I am using Patons Diploma Gold, not my favourite yarn, but chosen because this scarf will without doubt be thrown in the washing machine by its intended owner - and I am using black and apple green. DS has pronounced this scarf to be 'extremely cool', which is praise indeed, although I gather that he would have preferred a more fluorescent green. I, however, would not - and I feel that apple green works very nicely. The true colour is rather brighter that it looks in these pictures.
It wasn't entirely easy finding a comfortable method of working. In every row, the stitches are alternately knitted and purled, with both yarns brought between the needles after each stitch. The designer suggests holding both yarns in the same hand, but I like to work fair isle with one colour in each hand, and because old habits die hard, that was my choice here as well.
However, not surprisingly, there was something of a problem when I needed to purl with the yarn in my left hand. I am an English style knitter - yarn in my right hand - of many years standing, and although I can work Continental style as well, I do find that it is awkward for me to purl with the yarn in my left hand if I have one yarn in each hand, as I do here.
This rapidly became really quite frustrating. I do like to knit quickly, and I was beginning to think that this project - supposedly a quick and simple knit - was going to take a ridiculously long time to complete. How to speed things up?
And then I found a solution - combined knitting. I have played around a little with this method before, but I have never before used it to work an entire project. And really, it works like magic.

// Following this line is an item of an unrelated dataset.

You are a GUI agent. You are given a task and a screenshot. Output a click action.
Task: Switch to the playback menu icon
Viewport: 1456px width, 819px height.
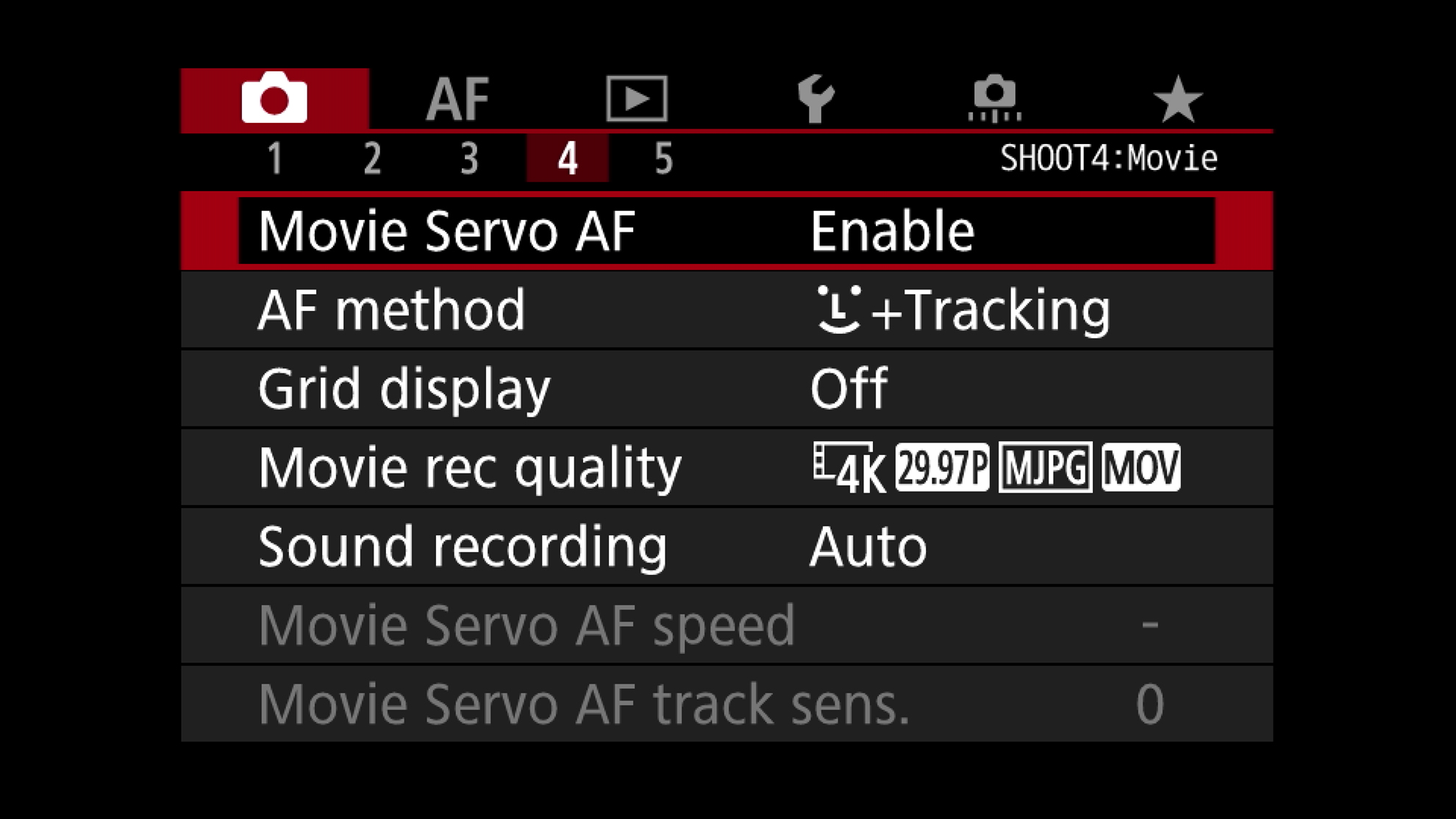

It is hard to believe that this wonderful method has been available to me all these years, and I haven't identified just how useful it is. Purling with the yarn in the left hand is fluid, easy, and very fast. Knitting with the left hand is equally straightforward and equally fast. Somehow, it just feels right.
Problem solved! I can work quickly, my left hand is as fast as my right, and the rhythm of the work is very pleasing. I can see why people become so enthusiastic about this method - I am feeling rather enthusiastic about it myself, at the moment.
Will I become a Combined knitter? At the moment, it feels entirely possible.